Analogously, Miller contends that national membership establishes a relationship between compatriots, where they have a special duty to assist one another over foreigners. For Miller, this relationship exists due to the institutionalised reciprocity within national communities, as well as their collective self-determination in pursuing projects which reflect their shared history and culture[5]. Elaborating on the former, persons within a national community – often, a state – add labour, resources and funds to a common pool, which is utilised by compatriots in greater need[6]. Importantly, Miller maintains that this institution would not function without compatriots acknowledging their responsibility to contribute – which is larger than their duty to help persons universally[7]. Likewise, Miller argues that national communities collaborate to decide upon their efforts and funds being diverted to religious establishments, the balancing of economic growth with environmental protection, work-leisure equilibriums and so on [8]; granting members a unique “mix of benefits[9].” Hence, for Miller, as we exist in a world of distinct national communities – where each exhibits an institutionalised scheme of reciprocity, and pursues a different mix of values stemming from its shared culture – we cannot owe the same duties to everyone regardless of membership[10]. As a result, we are left with the banal moral axiom of weak cosmopolitanism which entails nothing about what certain agents should do in response to events[11]. Significantly, leaving Miller to conclude that a range of national communities, collectively pursuing entirely different policies and priorities, will arrive at unequal finishing points[12]; different per-capita GDPs, environmental degradation and so on. Hence, for Miller, any form of global redistribution is unjust.

_What you will do_:
Pick up the passage on Miller's view of national duties after its final sentence and continue it. The listing comes from a separate, unrelated source.

Element lookup records:
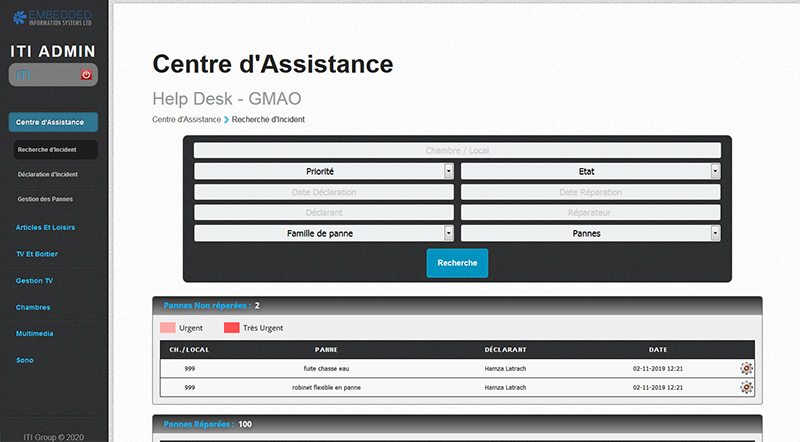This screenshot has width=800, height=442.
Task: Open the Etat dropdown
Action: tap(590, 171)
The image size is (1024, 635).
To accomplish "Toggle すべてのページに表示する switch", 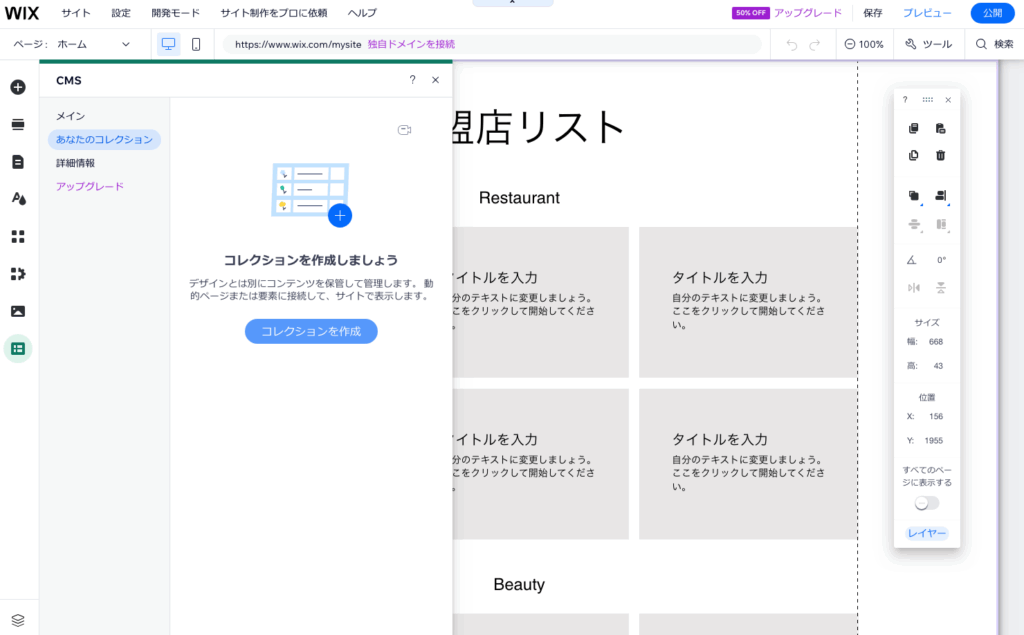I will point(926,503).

_Response to this exercise_:
Miller’s Case Against Global Justice

For Miller, national communities are, to varying extents, responsible for what they collectively pursue, and should therefore bare the outcome of their actions[13]. Global justice, via the redistribution of wealth or resources from wealthier national communities to poorer ones, is unjust in itself – as it makes people accountable for the collective decisions of a community that they had no control over[14]. Miller questions, “why should… collective responsibility apply to us but not to people living in poor countries for the harms they inflect on themselves[15]?” Intuitively, Miller contends that this can be understood by comparing the developmental courses of pairs of national communities, whose position was at some recent point comparable, but is now entirely juxtaposed[16]. Here, Miller cites the divergent economic trajectories of Malaysia and Ghana. To elaborate, Miller questions why Ghana and Malaysia, states which had a similar gross domestic production (GDP) per-capita subsequent to gaining independence from the British Empire in 1957, are now separated by an almost five-fold difference in wealth; how could Ghana currently have a GDP per-capita of 2,200, while Malaysia now has a GDP per-capita of over 11,400[17]? The answer is somewhat simple for Miller: while the author admits that the story was tacitly impacted by external and luck-based factors, the divergent trajectories largely reflect collective, domestic failure in Ghana[18]. Hence, it follows that what caused Ghana’s contemporary poverty and Malaysia’s wealth is far from global or external, it is the result of the divergent political pursuits between the two national communities, informed by their distinctive cultures[19].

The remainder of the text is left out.